Arva Moore Parks, trustee and noted historian, remembered

Arva Moore Parks was a member of the University of Miami Board of Trustees for 26 years.
By Robert C. Jones Jr.

Arva Moore Parks was a member of the University of Miami Board of Trustees for 26 years.

Arva Moore Parks, trustee and noted historian, remembered

By Robert C. Jones Jr.
Preservationist served on the University of Miami Board of Trustees for 26 years and wrote several books on Greater Miami, Coral Gables, and University history.

Arva Moore Parks picked up her sense of history and passion for Miami from her father, Jack Moore. The young lawyer, who moved to the still-fledgling city in 1930 at the height of the Great Depression, “always had his nose in a history book,” Parks said of her father. He was often telling the young Parks to “remember this” as he taught her about Miami’s storied past. 

Those early lessons undoubtedly made a lasting impression on Parks, because years later she would go on to become an acclaimed historian and preservationist well known for documenting the city’s early years. 

Parks, a University of Miami trustee who, through her books, introduced readers to Greater Miami pioneers like George Merrick, the planner and builder of Coral Gables, and was often the first source to whom people turned when they needed information on the Magic City’s rich history, passed away on Sunday, May 10. She was 81. 

“Our institution will forever be enriched by Arva’s remarkable leadership,” said University of Miami President Julio Frenk. “The unique insight she often displayed as a member of our Board of Trustees, her deep understanding of historical events, and her tireless work in preserving the past as a teaching tool for future generations were all part of her valuable legacy at the University. 

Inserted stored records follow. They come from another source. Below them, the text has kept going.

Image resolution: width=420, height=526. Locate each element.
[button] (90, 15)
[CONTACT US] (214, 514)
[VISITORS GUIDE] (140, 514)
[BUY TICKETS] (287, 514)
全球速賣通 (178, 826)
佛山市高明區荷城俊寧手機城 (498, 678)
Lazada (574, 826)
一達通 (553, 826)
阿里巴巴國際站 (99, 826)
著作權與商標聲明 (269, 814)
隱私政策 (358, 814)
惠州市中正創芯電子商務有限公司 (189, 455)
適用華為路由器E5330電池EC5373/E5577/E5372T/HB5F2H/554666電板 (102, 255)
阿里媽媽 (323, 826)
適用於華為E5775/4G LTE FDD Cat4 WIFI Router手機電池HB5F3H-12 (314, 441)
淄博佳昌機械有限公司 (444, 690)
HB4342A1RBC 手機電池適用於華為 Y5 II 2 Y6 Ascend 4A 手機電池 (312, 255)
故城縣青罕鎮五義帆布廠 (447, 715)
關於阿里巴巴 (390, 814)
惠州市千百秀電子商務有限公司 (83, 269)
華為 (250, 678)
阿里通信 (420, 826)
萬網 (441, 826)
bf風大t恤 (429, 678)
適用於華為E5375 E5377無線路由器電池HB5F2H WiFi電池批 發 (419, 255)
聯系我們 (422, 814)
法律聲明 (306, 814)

“Indeed,” Frenk continued, “she had a profound impact on my own understanding of the University's history, and I will miss her voice.”

Elected to the University’s Board of Trustees in 1994, Parks served on various standing committees and as vice chair of the Academic Affairs Committee. She became a senior trustee in 2009. 

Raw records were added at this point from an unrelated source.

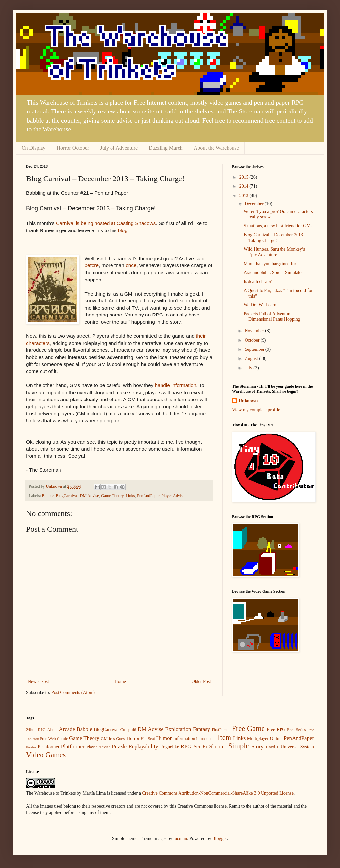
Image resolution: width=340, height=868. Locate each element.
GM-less (108, 739)
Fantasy (201, 729)
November (255, 331)
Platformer (73, 746)
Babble (48, 496)
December (254, 204)
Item (224, 737)
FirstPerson (221, 730)
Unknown (248, 401)
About (53, 730)
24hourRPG (36, 730)
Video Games (46, 755)
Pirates (31, 747)
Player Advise (173, 496)
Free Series (297, 730)
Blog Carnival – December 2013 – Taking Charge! (275, 238)
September (255, 349)
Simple (238, 746)
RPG (186, 746)
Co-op (125, 730)
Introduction (206, 739)
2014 (244, 186)
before (91, 265)
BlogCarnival (67, 496)
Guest (121, 739)
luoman (180, 838)
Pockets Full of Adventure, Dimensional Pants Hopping (272, 316)
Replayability (143, 746)
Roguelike (169, 747)
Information (184, 738)
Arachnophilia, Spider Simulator (273, 272)
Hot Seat (148, 739)
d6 (134, 730)
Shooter (217, 746)
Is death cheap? (257, 282)
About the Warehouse (216, 148)
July (249, 368)
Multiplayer (258, 738)
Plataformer (49, 747)
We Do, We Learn (260, 305)
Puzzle (119, 746)
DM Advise (89, 496)
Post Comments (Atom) (73, 692)
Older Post (202, 681)
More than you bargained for (270, 264)
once (131, 265)
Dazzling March (165, 148)
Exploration (178, 729)
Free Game (248, 728)
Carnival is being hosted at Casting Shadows (106, 223)
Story (257, 746)
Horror (133, 738)
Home (120, 681)
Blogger (219, 838)
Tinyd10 (272, 747)
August (252, 359)
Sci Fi (200, 746)
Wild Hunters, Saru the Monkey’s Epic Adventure (274, 252)
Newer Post (38, 681)
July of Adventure (119, 148)
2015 (244, 177)
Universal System (297, 747)
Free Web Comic (54, 739)
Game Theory (112, 496)
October (252, 340)
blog (123, 230)
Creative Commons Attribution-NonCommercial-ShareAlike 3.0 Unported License (217, 793)
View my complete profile (256, 410)
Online (276, 738)
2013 (244, 195)
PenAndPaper (148, 496)
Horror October (73, 148)
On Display (33, 148)
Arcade (67, 729)
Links (130, 496)
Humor (164, 738)
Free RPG (276, 730)
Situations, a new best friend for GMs (278, 226)
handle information (176, 385)
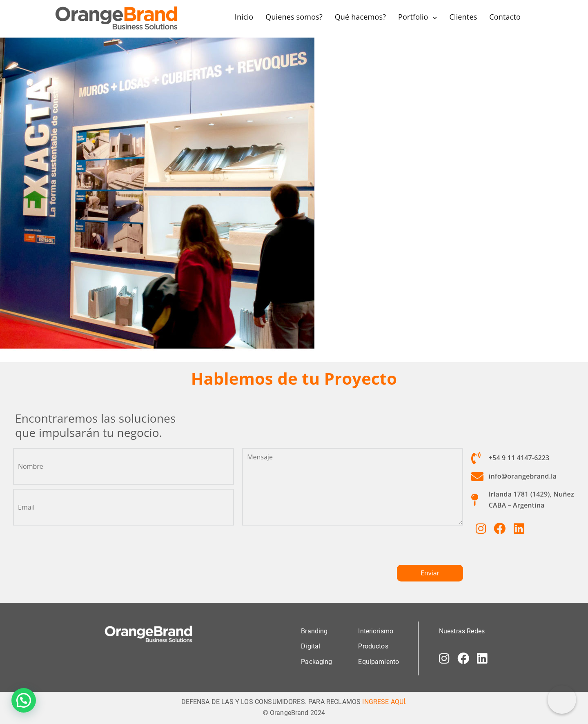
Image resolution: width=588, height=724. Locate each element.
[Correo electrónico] (562, 699)
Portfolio (413, 17)
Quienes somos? (294, 17)
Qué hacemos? (360, 17)
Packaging (316, 661)
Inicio (244, 17)
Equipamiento (379, 661)
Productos (373, 646)
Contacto (505, 17)
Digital (310, 646)
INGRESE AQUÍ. (384, 701)
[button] (24, 700)
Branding (314, 631)
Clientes (463, 17)
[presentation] (304, 548)
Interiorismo (376, 631)
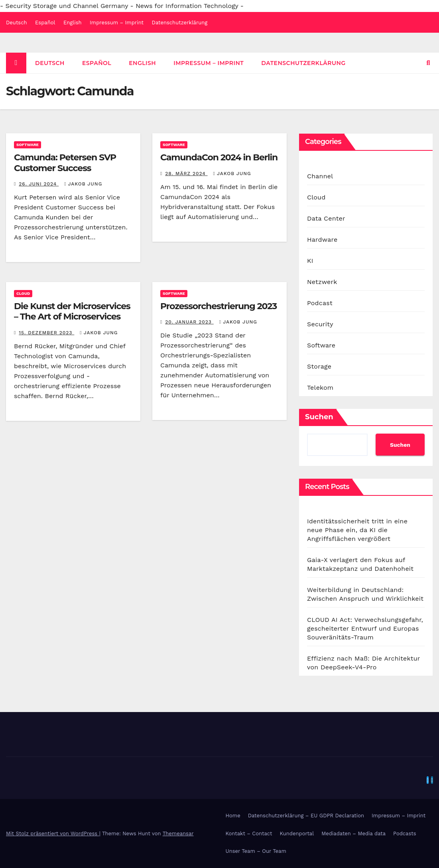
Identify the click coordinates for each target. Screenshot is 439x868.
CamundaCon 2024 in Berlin (219, 157)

Hilarie Bass, chair of the University of Miami Board of Trustees, remembered Parks as a “highly recognized historian” who brought “a unique perspective to her many community pursuits.” 

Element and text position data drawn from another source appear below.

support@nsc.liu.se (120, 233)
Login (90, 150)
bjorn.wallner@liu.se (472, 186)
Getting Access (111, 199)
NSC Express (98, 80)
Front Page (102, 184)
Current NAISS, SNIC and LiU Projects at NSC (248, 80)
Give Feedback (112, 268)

“Sitting next to her at University board meetings, I always thought that she saw every issue through the historical lens of the many great community leaders that had sat in those chairs since the University’s founding some 95 years ago,” Bass said. “Arva had a better understanding of the University’s history than anyone else in the room, and so she understood its challenges and success from a perspective that few others understood. We will very much miss her extraordinary commitment to making our University a world-class institution.” 

For part of her childhood, Parks grew up in what is now Miami’s Little Havana, living in a wooden bungalow, playing with other children in the neighborhood, and frequenting two shopping areas—one on Flagler Street and the other on what was called the Trail, now known as Calle Ocho. 

Upon graduating from the University of Florida with her bachelor’s degree, one of her first jobs out of college was teaching American history and government at her high school alma mater, Miami Edison, during the first year the school was integrated. In a first-person essay that she penned in 2015, Parks recalled having a large group of young Cuban refugees in one of her classes. “They taught me, through example, to respect the Cuban exiles who were moving to Miami,” she wrote. 

A champion of historic preservation, Parks created Coral Gables’ well-known preservation program and helped to spearhead an initiative to renovate the abandoned Biltmore Hotel. She also led the Coral Gables Museum during its establishment. 

But it is her writings and books on Florida, Greater Miami, and University history for which she is best known. Parks earned a M.A. in History from the University of Miami in 1971. She also produced films on Miami and Coconut Grove, earning an Emmy Award from the Florida Academy of Television Arts and Sciences. 

In addition to serving on a number of civic boards and committees, she chaired the Florida Endowment for the Humanities from 1982 to 1983. 

During a prolific career as an author and historian, she wrote many of the region’s most beloved nonfiction works, including “The Forgotten Frontier: Florida through the Lens of Ralph Middleton Munroe”; “Miami, The Magic City”; and “George Merrick, Son of the South Wind: Visionary Creator of Coral Gables.” She is also the author of the University’s 75th anniversary tribute “Pathway to Greatness, Building the University of Miami: 1926-2001.” 

In early January of 2016, as the University kicked off its 90th-anniversary celebrations, Parks presented one of her works, “George Merrick, Son of the South Wind: Visionary Creator of Coral Gables”, during a special event held at the Richter Library. During the occasion, she explained that the book on the visionary founder of Coral Gables was the culmination of more than 20 years’ work, jump-started by a phone call from the late Mildred Merrick, a University librarian and widow of art professor Richard L. Merrick—the youngest brother of George Merrick, who had ended up with many of the family records in 1989. 

“Had they not fallen into the hands of a librarian, this book would likely not exist,” Parks said at the event. 

Parks once penned of Miami, “When I write about Miami, I always include everyone in the story. Each day, I realize more and more that there is no better place to live if you want a jump-start on America’s future and always have a great story to tell.”